In order to grant the CUPS system access to the printer device, place the following snippet into a file named /usr/local/etc/devd/printer.conf, and restart devd:

notify 100 {
        match "cdev" "ulpt[0-9]+";
        match "system" "DEVFS";
        match "subsystem" "CDEV";
        match "type" "CREATE";
        action "chmod 0600 /dev/$cdev; chown cups /dev/$cdev; logger $cdev arrived";
};

notify 100 {
        match "cdev" "unlpt[0-9]+";
        match "system" "DEVFS";
        match "subsystem" "CDEV";
        match "type" "CREATE";
        action "chmod 0600 /dev/$cdev; chown cups /dev/$cdev; logger $cdev arrived";
};

Now, attaching the printer to the USB should result in two device nodes accessible to the CUPS system:

$ ls -l /dev/u*lpt*
crw-------  1 cups  operator    1,  16 Aug 14 23:48 /dev/ulpt0
crw-------  1 cups  operator    1,  17 Aug 14 23:48 /dev/unlpt0

Canon software

Canon operates a software download page on their web servers. Select "Linux" as the operating system, it will result in two packages titled "RPM Linux". Actually, only one of them is actually "RPM", the other one is a Debian Linux package. Pick whatever you could handle. RPM files can easily be handled by the rpm2cpio tool. The actual file downloaded is a tar file, containing (for example) the following files:

cnijfilter-ip3600series-3.00-1.i386.rpm
cnijfilter-common-3.00-1.i386.rpm
cnijfilter-common-3.00-1.tar.gz

Extract them into a directory of its own. The "ip3600series" RPM and the .tar.gz file (which contains the source code) are needed for our purpose.

Binary RPM

Within your specific directory, run

rpm2cpio cnijfilter-ip3600series-3.00-1.i386.rpm | cpio -ivd

to extract the archive. (Adapt the name appropriately for a different version.)

The actual binary filter program needed is called cifmodel (thus cifip3600 for this printer model), located within the /usr/local/bin directory. Move that file to the /usr/local/bin/ directory of your system. Move the files located in the extracted /usr/lib (including the subdirectory /usr/lib/bjlib/) into your /compat/linux/usr/lib/ directory.

Start a Linux shell as /compat/linux/bin/bash, and run ldconfig there, to make the newly added libraries known.

In addition to this, the filter somehow wants to execute the Ghostscript interpreter as /usr/bin/gs. As the FreeBSD ports install it under /usr/local/bin, provide a symlink from there to /usr/bin/gs.

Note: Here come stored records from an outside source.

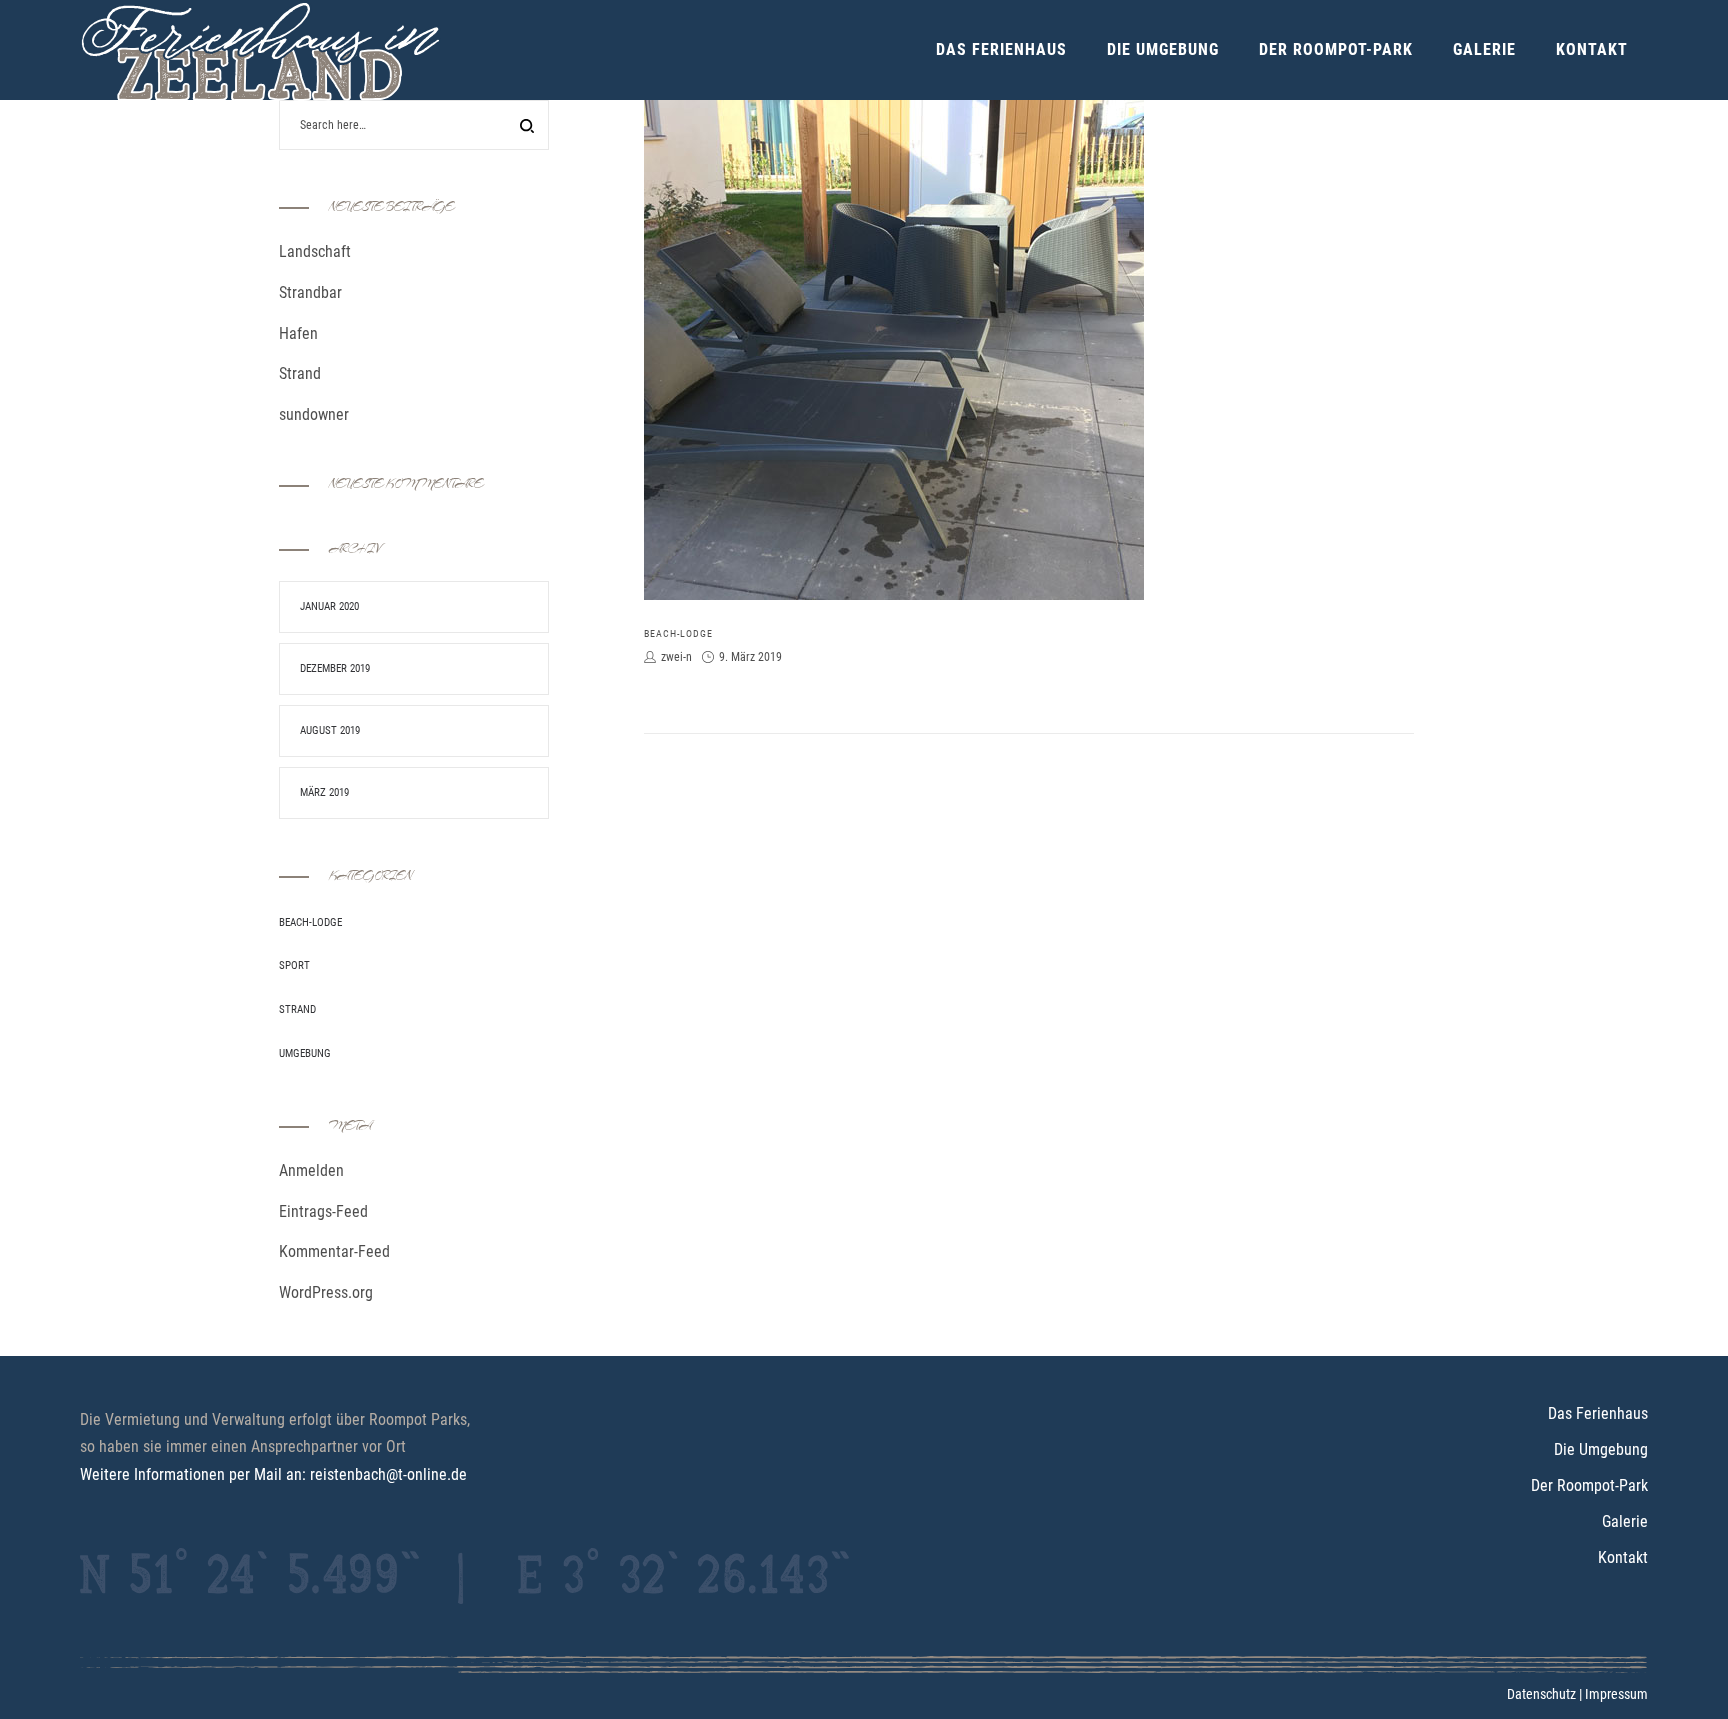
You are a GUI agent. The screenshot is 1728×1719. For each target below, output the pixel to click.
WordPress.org (326, 1292)
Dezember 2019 (335, 668)
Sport (294, 965)
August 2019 (330, 730)
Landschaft (315, 251)
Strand (300, 373)
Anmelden (311, 1170)
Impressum (1616, 1694)
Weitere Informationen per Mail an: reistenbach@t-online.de (273, 1474)
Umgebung (305, 1053)
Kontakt (1623, 1557)
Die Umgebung (1601, 1449)
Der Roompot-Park (1589, 1485)
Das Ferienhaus (1598, 1413)
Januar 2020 (329, 606)
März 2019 (324, 792)
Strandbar (310, 292)
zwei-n (676, 657)
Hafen (298, 333)
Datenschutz (1541, 1694)
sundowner (314, 414)
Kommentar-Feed (334, 1251)
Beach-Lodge (678, 633)
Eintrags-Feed (323, 1211)
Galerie (1625, 1521)
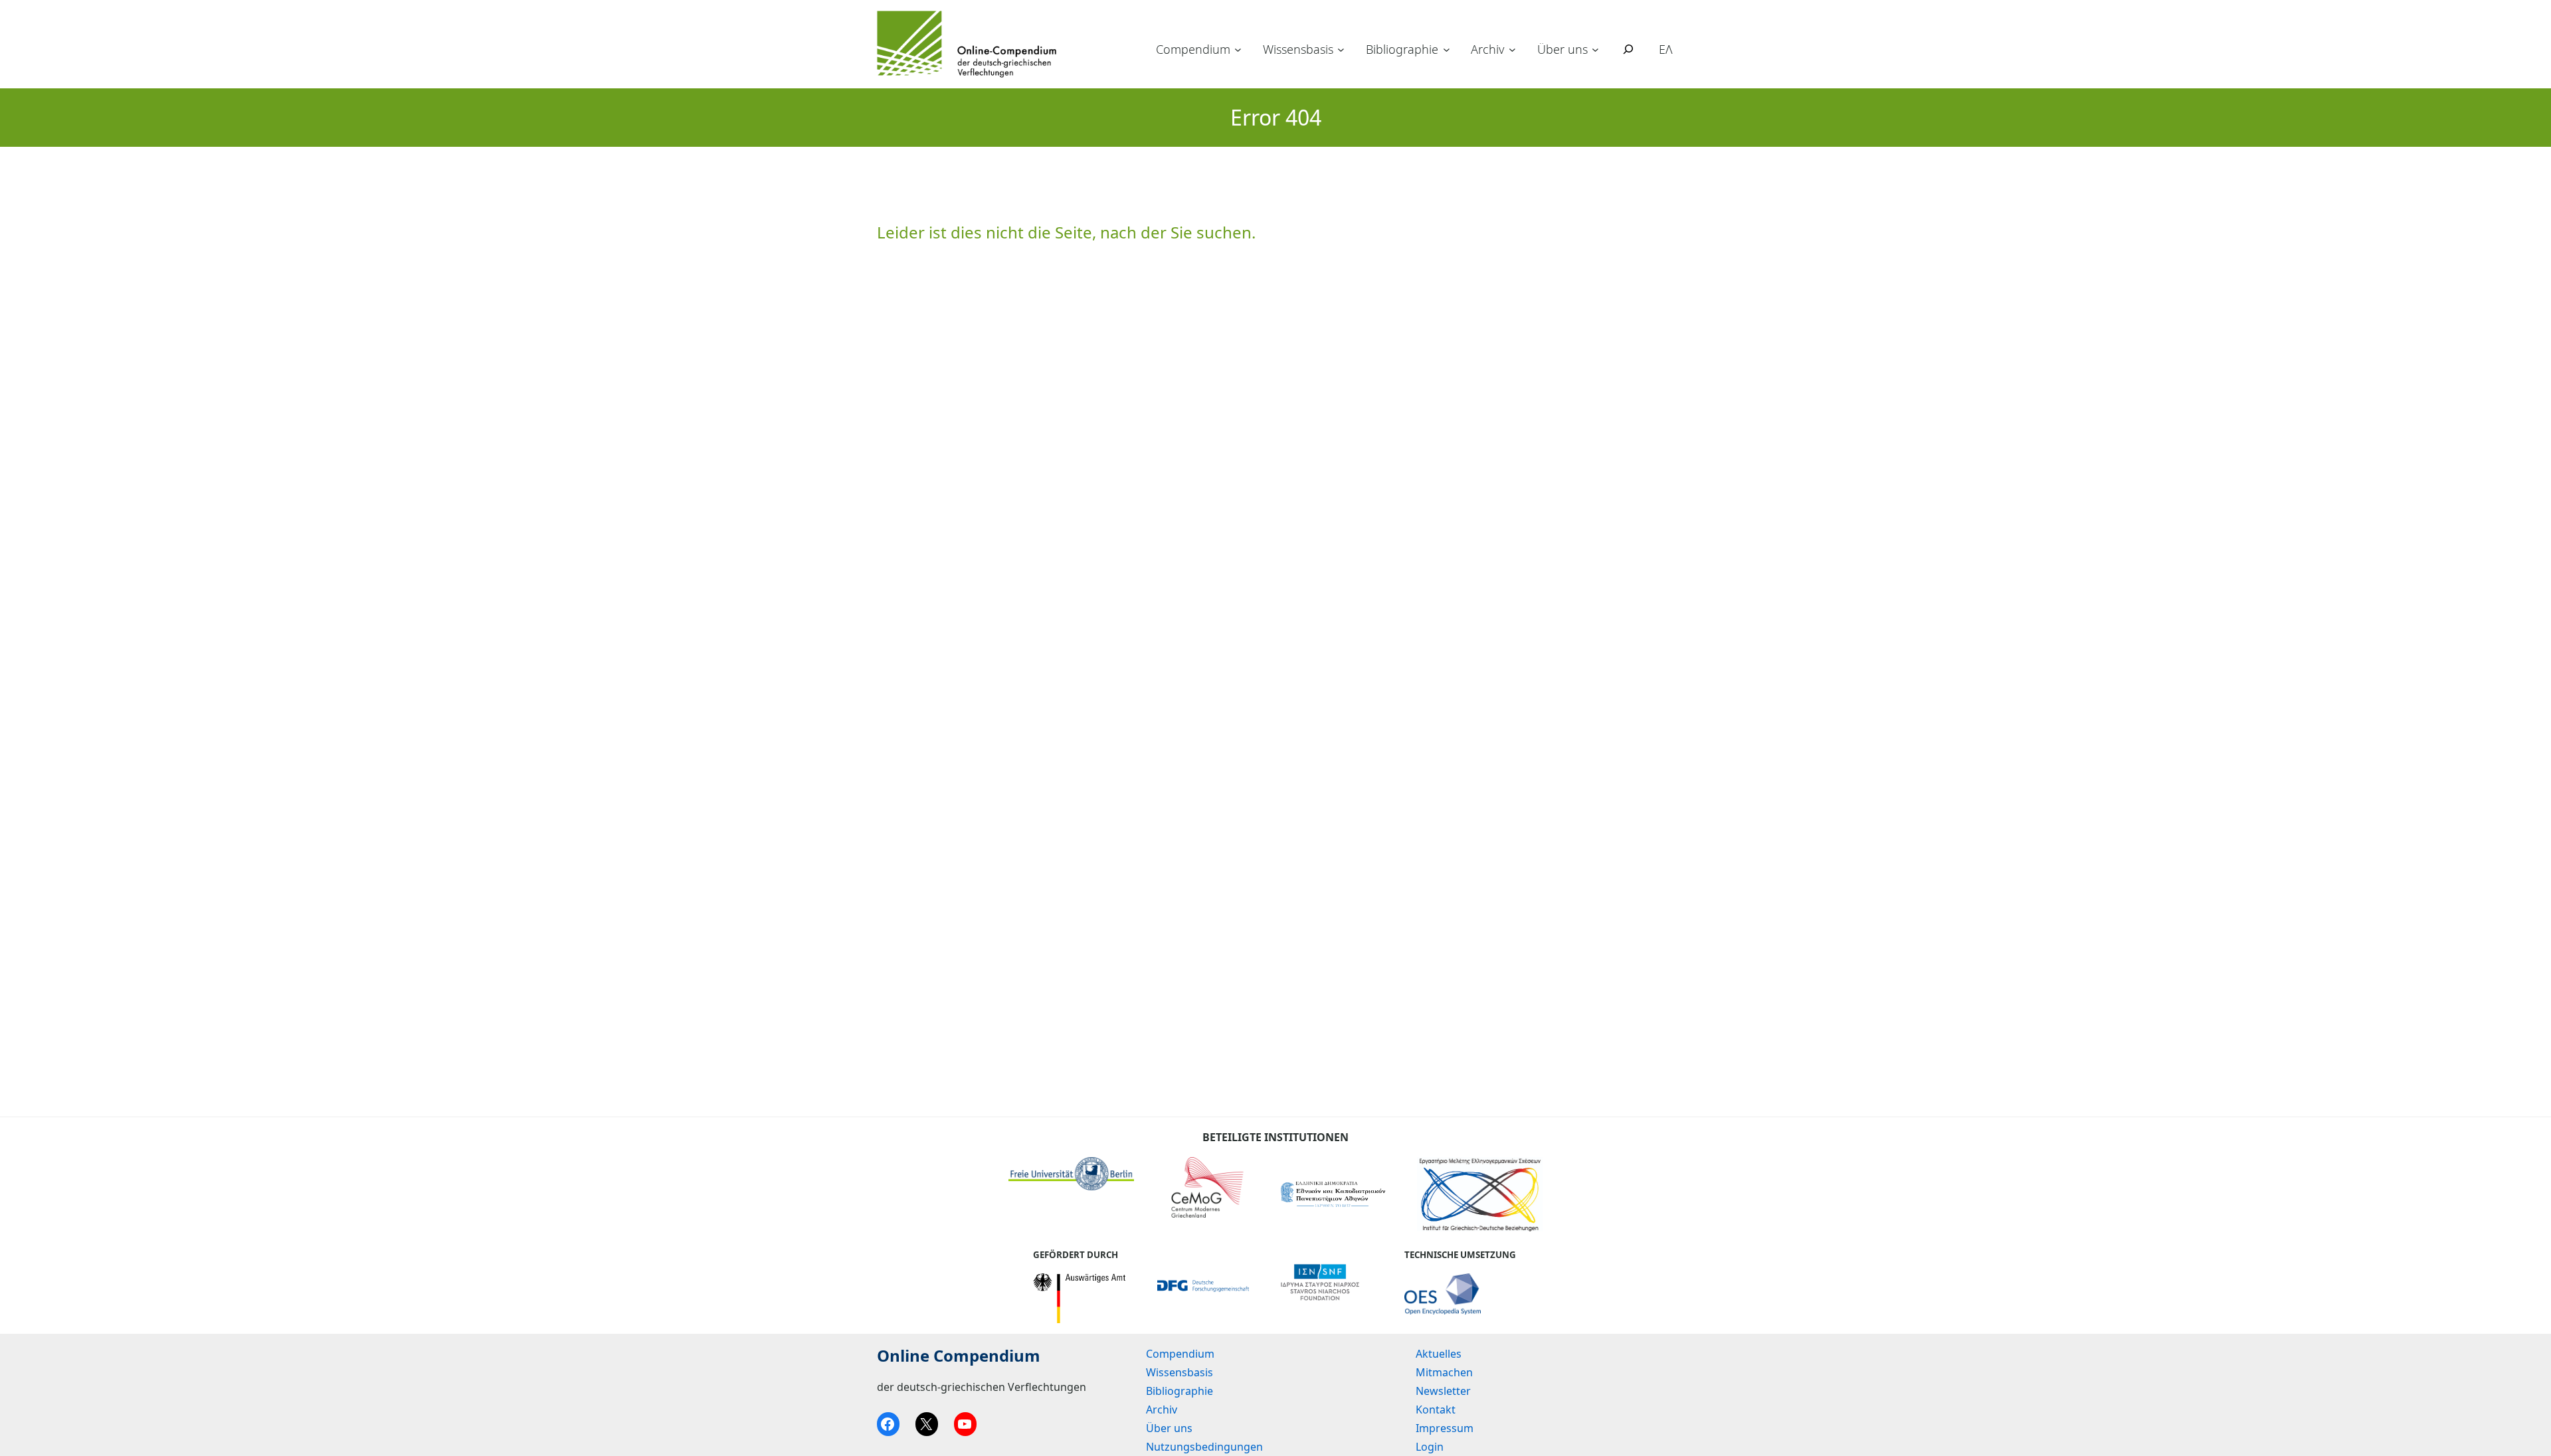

Compiling (parts of) the source

Extract the cnijfilter-common-*.tar.gz file. It contains a number of source code subdirectories, as well as the model-dependant binary blurb (subdirectory 333 for the ip3600). Each of the source code subdirectories has a file named autogen.sh, which will run the autoconf/automake tools, and the generated configure script in turn.

First, the libs/ directory must be compiled that way. Someone has to tell the Canon engineers that malloc() has been part of <stdlib.h> since ANSI C89. They still think <malloc.h> is needed, so remove that line from the file libs/paramlist/paramlist.c.

Next, the pstocanonij filter has to be compiled that way. make install will install it into /usr/local/lib/cups/filter/.

Make the printer known to CUPS

The source distribution contains a ppd/ subdirectory. The PPD file is needed as the glue for CUPS. The PPD file for the printer chosen contains a filter line like

*cupsFilter: "application/vnd.cups-postscript 0 pstocanonij"

For whatever reason, the FreeBSD CUPS didn't search that directory, so this had to be changed into an absolute path name:

*cupsFilter: "application/vnd.cups-postscript 0 /usr/local/lib/cups/filter/pstocanonij"

Then, point the browser to the local CUPS admin URL, and add a new printer. When being prompted for the device, pick

USB Printer #1

from the list. (At this point, my CUPS stalled, resulting in a 100 % CPU load caused by a Perl script. Killing the Perl script eventually made it proceed.) Then, select "Or Provide a PPD File", and pick the PPD file mentioned above.

Completing this, it should be possible to print the CUPS test page.

Quirks

When adding the device to GIMP/Gutenprint, the device options (like selection of the paper slot) were ignored. Only help so far is to pre-select the desired options already in CUPS.

When printing to photo paper in GIMP, don't select the photo paper format itself, but rather select the plain paper format (like A4), position the image at the top center, and print it.


CategoryHowTo

JoergWunsch/CanonIp3600 (last edited 2021-04-25T11:46:09+0000 by KubilayKocak)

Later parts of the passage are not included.